==== Data listing ====

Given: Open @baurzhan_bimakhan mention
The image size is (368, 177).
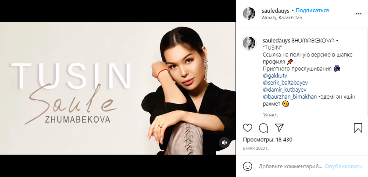Looking at the screenshot, I should point(290,97).
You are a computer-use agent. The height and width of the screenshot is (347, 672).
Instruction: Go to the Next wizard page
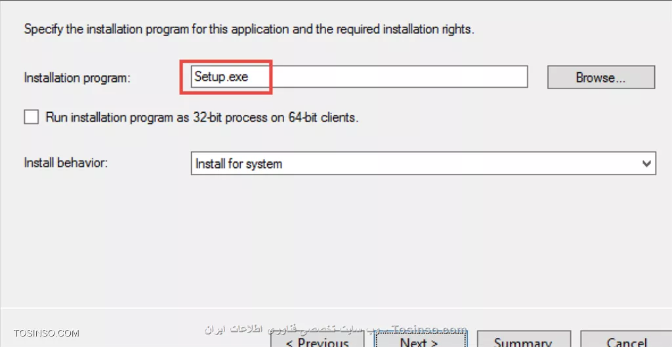pos(420,339)
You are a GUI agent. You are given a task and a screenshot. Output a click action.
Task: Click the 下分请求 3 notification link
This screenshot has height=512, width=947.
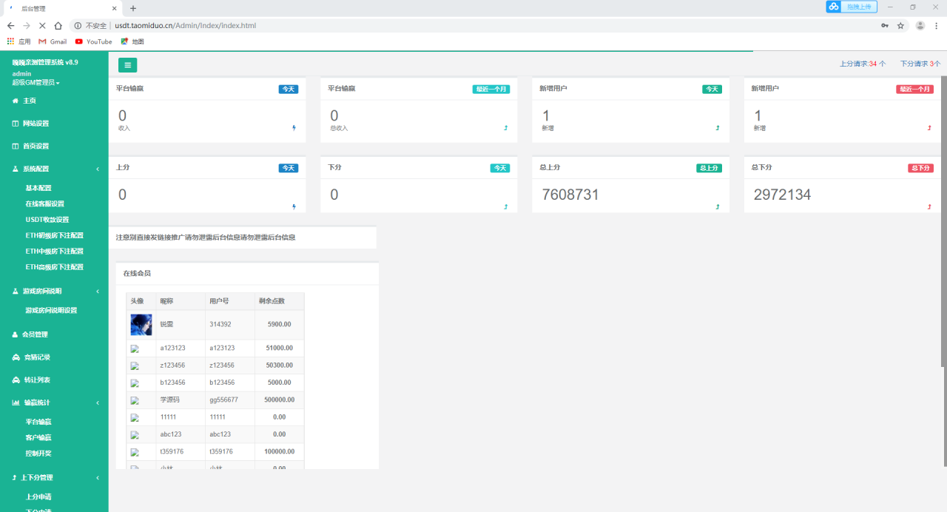(920, 64)
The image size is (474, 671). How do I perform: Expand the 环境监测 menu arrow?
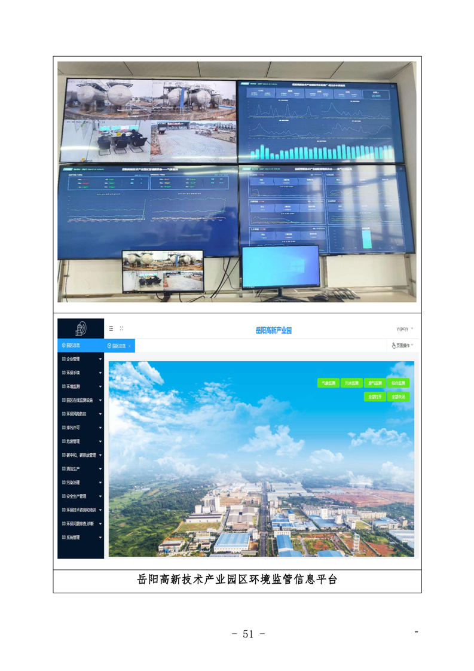100,387
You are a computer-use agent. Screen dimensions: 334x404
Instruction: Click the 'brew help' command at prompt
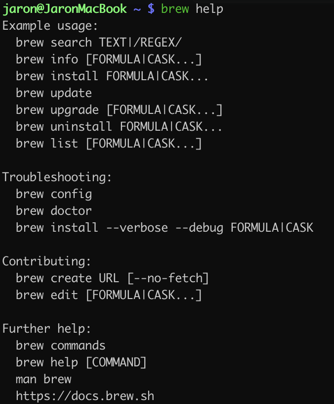[x=192, y=9]
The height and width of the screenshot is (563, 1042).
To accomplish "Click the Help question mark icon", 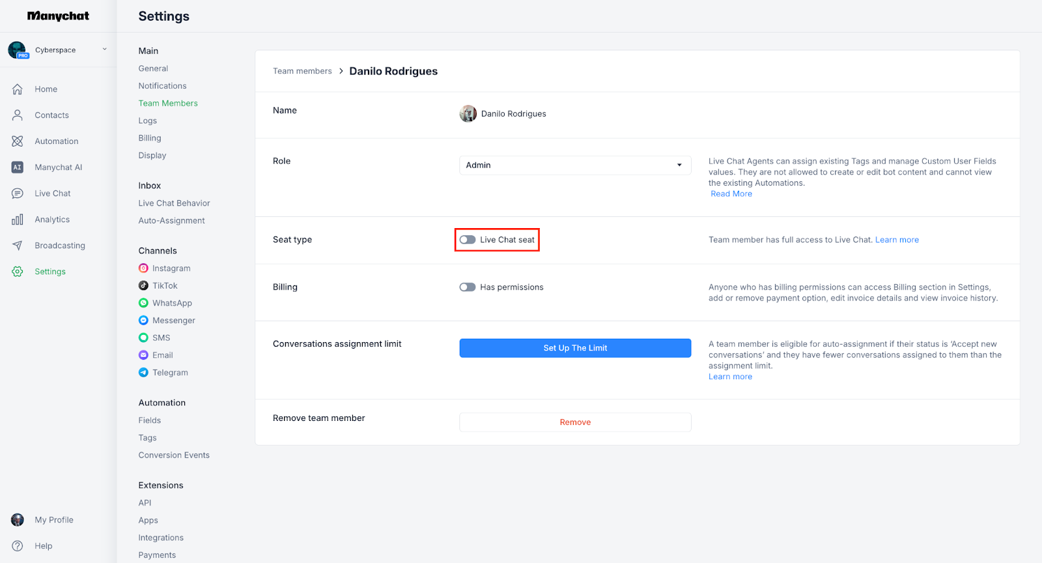I will click(18, 546).
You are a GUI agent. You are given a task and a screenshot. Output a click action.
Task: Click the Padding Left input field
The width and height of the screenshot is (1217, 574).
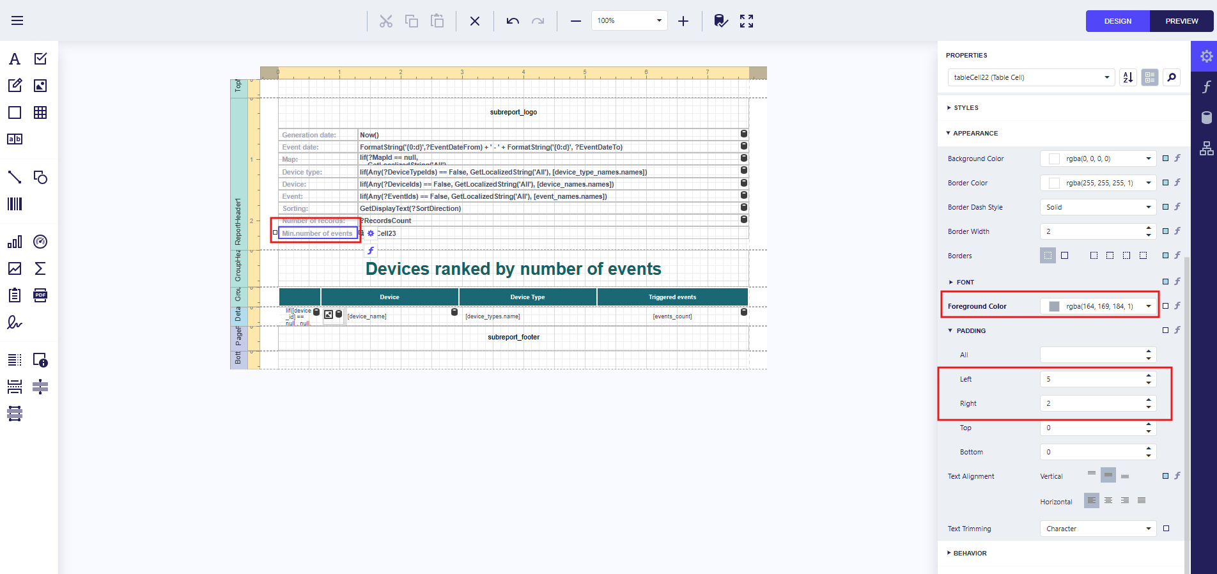[1091, 379]
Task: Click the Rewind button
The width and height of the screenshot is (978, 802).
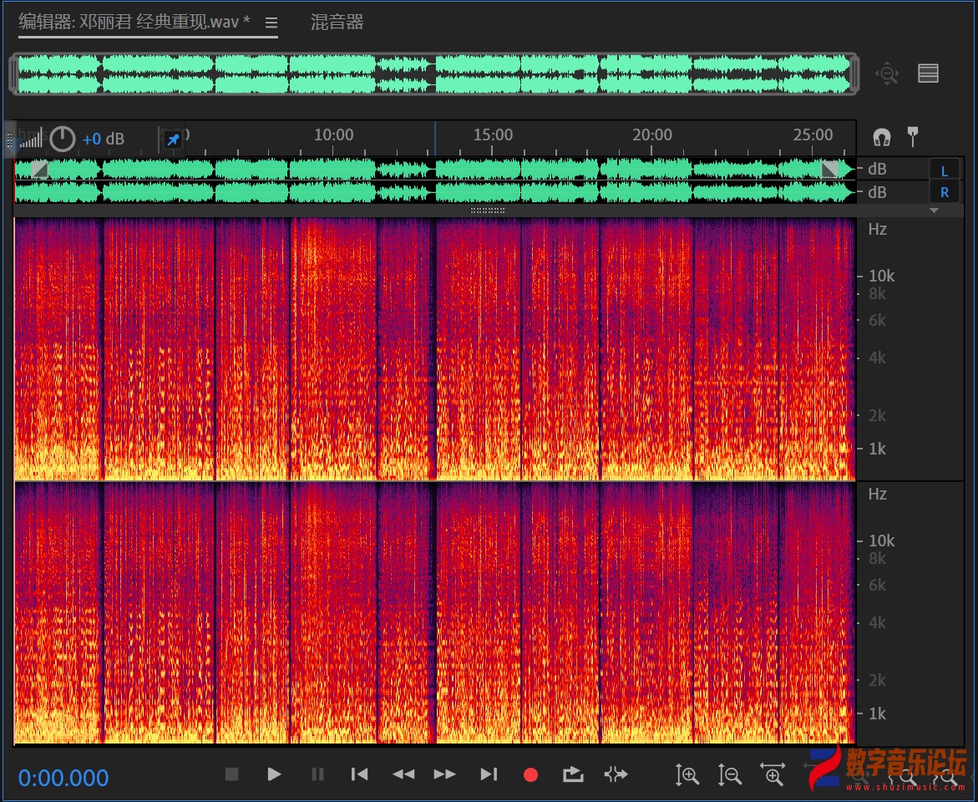Action: (403, 774)
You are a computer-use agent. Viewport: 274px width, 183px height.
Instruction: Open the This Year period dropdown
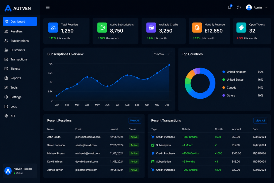pyautogui.click(x=162, y=54)
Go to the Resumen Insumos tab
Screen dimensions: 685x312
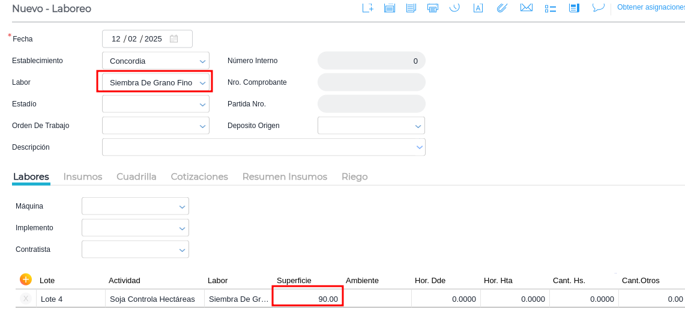point(285,177)
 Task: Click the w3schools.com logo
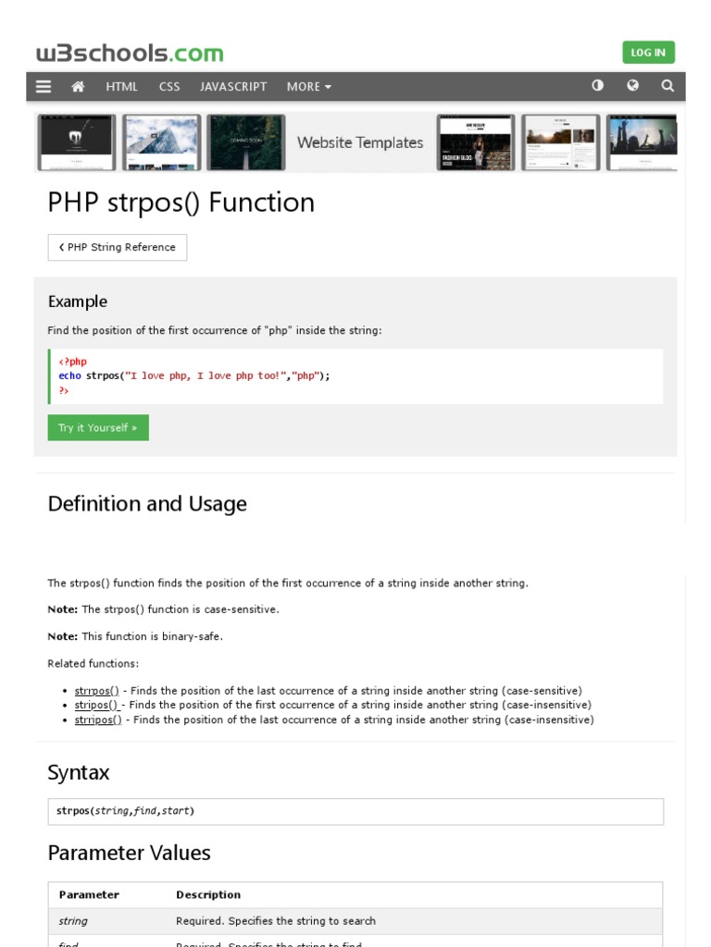click(130, 53)
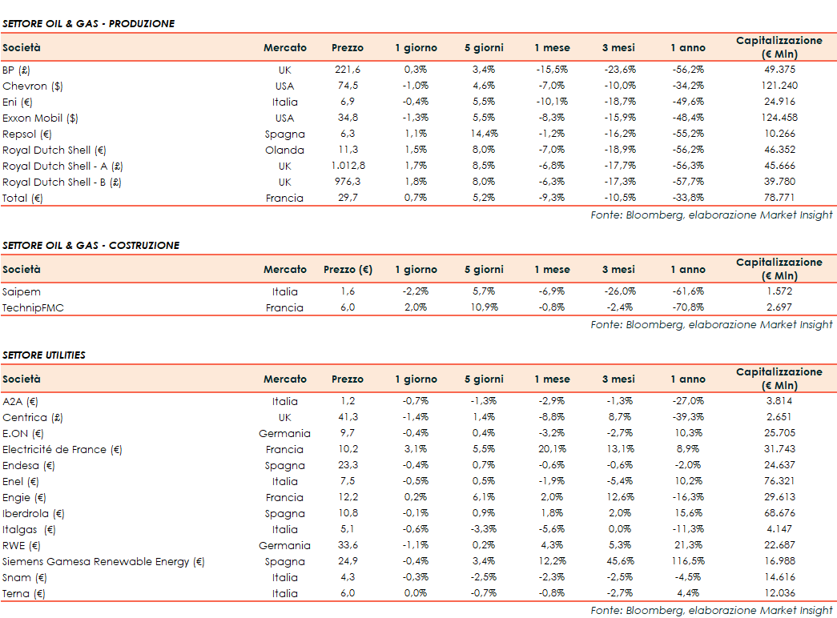
Task: Select Electricité de France (€) row label
Action: coord(62,449)
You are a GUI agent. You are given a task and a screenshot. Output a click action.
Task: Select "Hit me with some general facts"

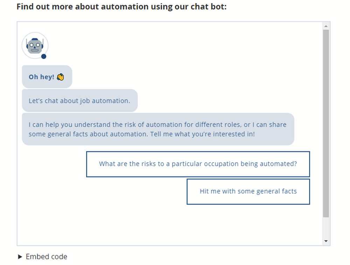248,191
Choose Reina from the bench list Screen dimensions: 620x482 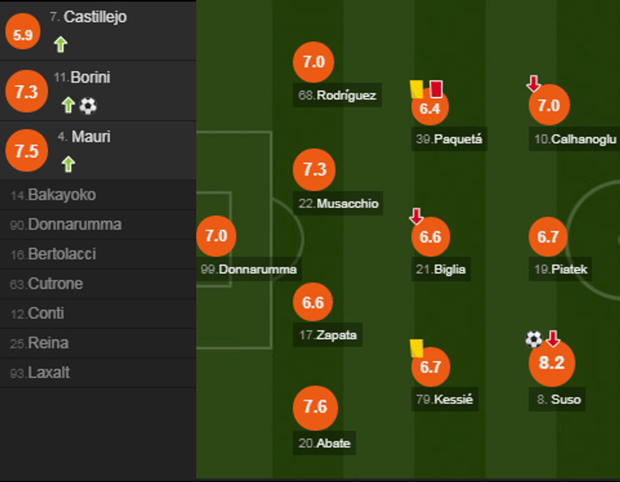click(x=48, y=343)
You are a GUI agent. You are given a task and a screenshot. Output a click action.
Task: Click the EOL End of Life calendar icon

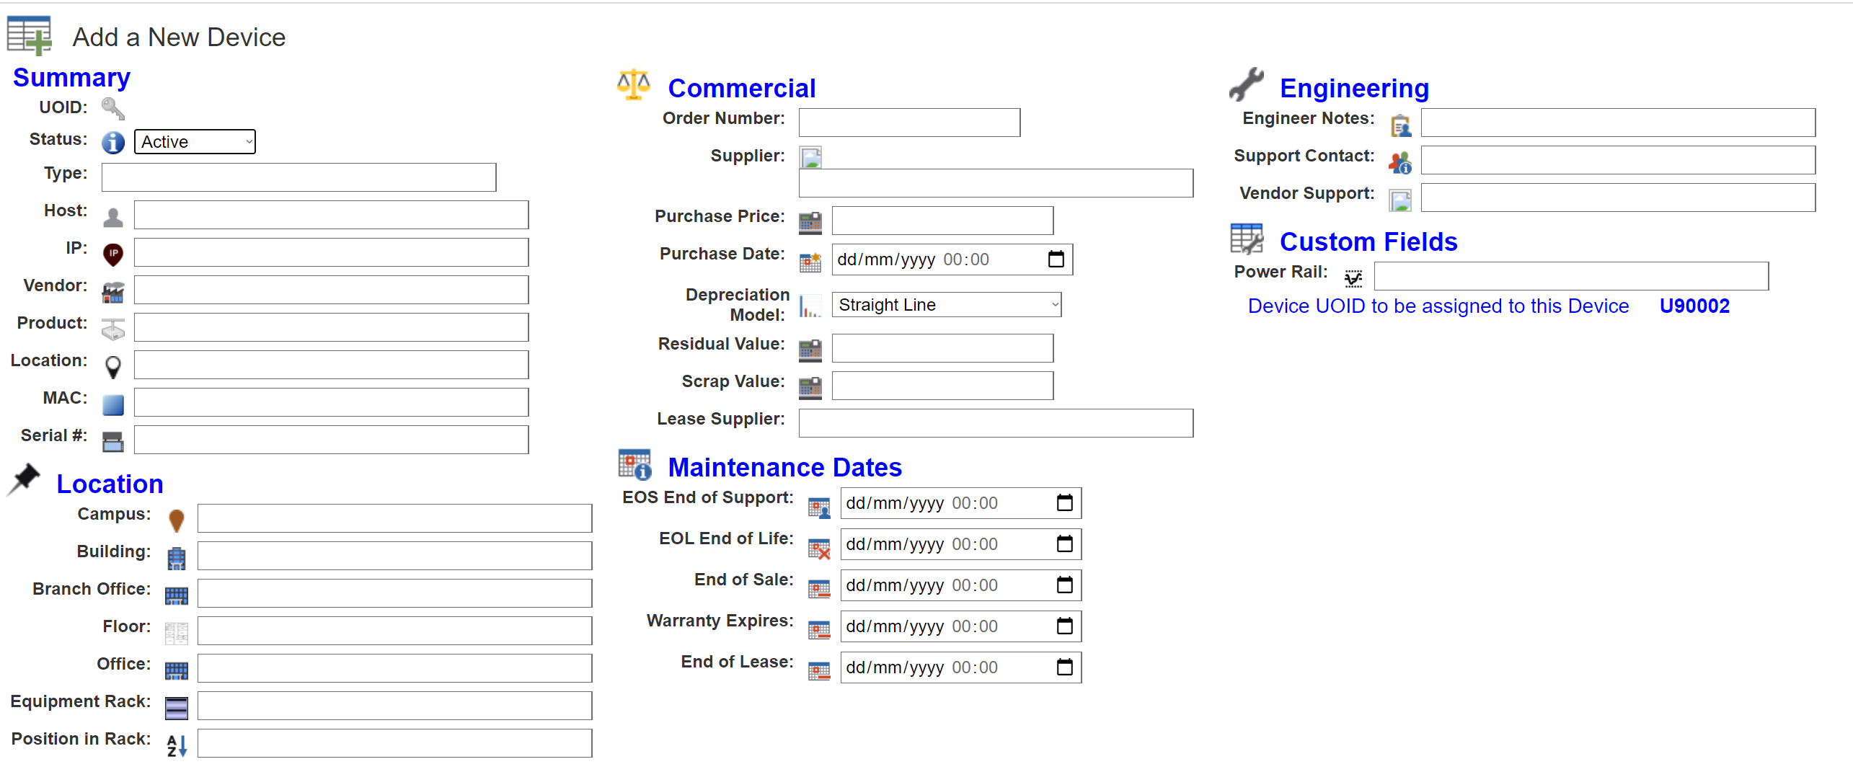pos(819,549)
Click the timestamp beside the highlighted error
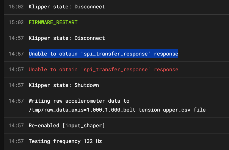Viewport: 229px width, 150px height. pos(16,54)
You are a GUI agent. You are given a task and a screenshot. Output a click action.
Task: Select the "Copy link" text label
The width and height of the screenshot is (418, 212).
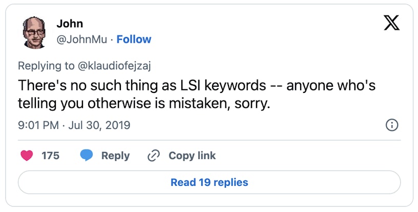point(192,156)
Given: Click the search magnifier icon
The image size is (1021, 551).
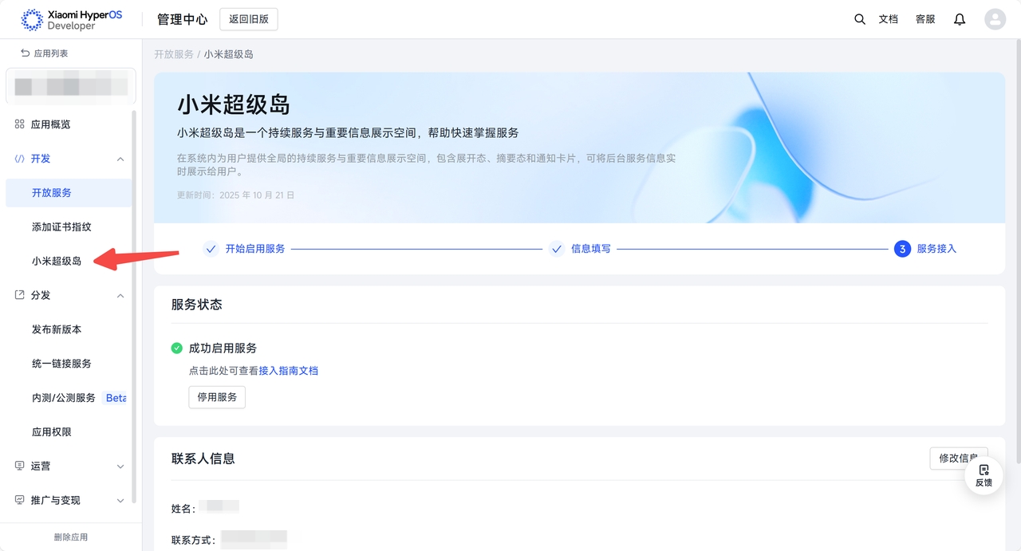Looking at the screenshot, I should click(x=859, y=19).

====

_Work to be completed_:
Search the preceding listing for the word "computer" and pull out every line that holds it.

_Task answer_:
You are a computer-use agent. The height and width of the screenshot is (347, 672).
You are a computer-use agent. Screen dimensions: 334x404
You are a computer-use agent. Viewport: 274px width, 183px height.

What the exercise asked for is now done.